Mais tant qu’on ne va pas sur des projets plus ambitieux à ce niveau-là, la question d’agir auprès des iniquités va être plus un vœu qu’une réalisation. Je terminerais là. Il y aurait beaucoup de choses à dire. Ressources humaines, c’est un chantier qu’on ne peut aborder mais qui est à considérer entièrement mais ce que je dirais en conclusion c’est on sait qu’on a des pénuries de main-d’œuvre clairement et de la pression excessive sur ceux qui travaillent dans le système.
On ne sait peut-être pas encore la teneur de ça tant qu’on n’a pas fait un travail pour renouveler la manière dont on fait, on s’organise et c’était le message de Dr Shabah aussi. Je vous remercie.
Moderator: Merci à vous, professeur Jean-Louis Denis. Pas facile de faire cette synthèse sur justement les différentes dimensions des enjeux.

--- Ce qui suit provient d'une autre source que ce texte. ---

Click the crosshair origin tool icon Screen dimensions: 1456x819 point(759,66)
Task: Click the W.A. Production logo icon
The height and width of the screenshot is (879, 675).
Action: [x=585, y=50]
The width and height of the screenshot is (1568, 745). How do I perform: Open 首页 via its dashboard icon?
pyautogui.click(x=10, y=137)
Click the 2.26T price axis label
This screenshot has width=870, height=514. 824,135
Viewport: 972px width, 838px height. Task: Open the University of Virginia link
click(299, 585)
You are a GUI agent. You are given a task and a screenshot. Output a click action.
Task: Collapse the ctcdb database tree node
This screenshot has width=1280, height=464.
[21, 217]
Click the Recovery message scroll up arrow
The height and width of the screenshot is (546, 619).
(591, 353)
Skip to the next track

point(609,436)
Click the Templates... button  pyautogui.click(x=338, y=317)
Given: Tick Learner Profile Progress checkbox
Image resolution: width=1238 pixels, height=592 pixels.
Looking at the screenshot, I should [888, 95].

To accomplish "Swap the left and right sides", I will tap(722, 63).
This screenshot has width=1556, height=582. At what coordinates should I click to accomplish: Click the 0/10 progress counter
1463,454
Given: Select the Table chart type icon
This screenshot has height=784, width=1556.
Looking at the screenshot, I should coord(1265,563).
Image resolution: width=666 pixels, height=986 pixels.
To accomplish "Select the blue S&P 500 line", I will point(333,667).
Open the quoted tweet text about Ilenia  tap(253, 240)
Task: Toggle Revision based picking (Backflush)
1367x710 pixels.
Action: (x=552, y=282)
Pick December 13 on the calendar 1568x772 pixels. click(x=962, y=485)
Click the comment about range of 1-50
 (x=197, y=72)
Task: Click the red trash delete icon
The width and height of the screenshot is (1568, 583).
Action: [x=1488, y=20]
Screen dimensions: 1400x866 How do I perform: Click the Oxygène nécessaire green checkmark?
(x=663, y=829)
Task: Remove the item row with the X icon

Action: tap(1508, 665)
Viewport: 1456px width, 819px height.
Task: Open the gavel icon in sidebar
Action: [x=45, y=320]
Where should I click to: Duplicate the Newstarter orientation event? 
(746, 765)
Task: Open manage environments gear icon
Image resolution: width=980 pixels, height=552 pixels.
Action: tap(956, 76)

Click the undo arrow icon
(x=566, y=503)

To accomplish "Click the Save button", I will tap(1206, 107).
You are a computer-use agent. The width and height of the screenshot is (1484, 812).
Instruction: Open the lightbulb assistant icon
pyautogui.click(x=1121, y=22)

Pis je me sens particulièrement interpellé sur la question de justement l’intégration des groupes marginalisés à titre, évidemment, spécialiste des questions autochtones au Canada. Je suis tout particulièrement touché par ces enjeux-là. Et je pense sincèrement que les groupes marginalisés ont aussi des réponses innovantes à apporter si on les interpelle.
Alors, dans cette idée d’intelligence collective, faisons en sorte que tout le monde participe aux pistes de solutions. Merci à l’ensemble de nos panélistes, Mme Joanne Castonguay, Dre Lucie Opatrny, Mme Édith Lambert et Abdo, Dr Abdo Shabah. Merci d’avoir été avec nous. Merci également au H-pod pour l’organisation du webinaire de ce soir. Je tiens aussi à vous souligner que si jamais vous souhaitez écouter à nouveau le webinaire, il sera disponible en ligne sur le site du H-pod, mais également un rapport synthèse normalement s’en vient.
Bonne chance aux rédacteurs pour résumer les propos qui auront été tenus ce soir. Et à mon tour maintenant de vous remercier d’avoir été avec nous, d’avoir participé, d’avoir été nombreux à poser vos questions, à formuler des commentaires dans la fenêtre de conversation. Mon nom est Alexandre Bacon. Ç’a été un plaisir de partager cette heure et demie avec vous. Portez-vous bien et à la prochaine. Merci.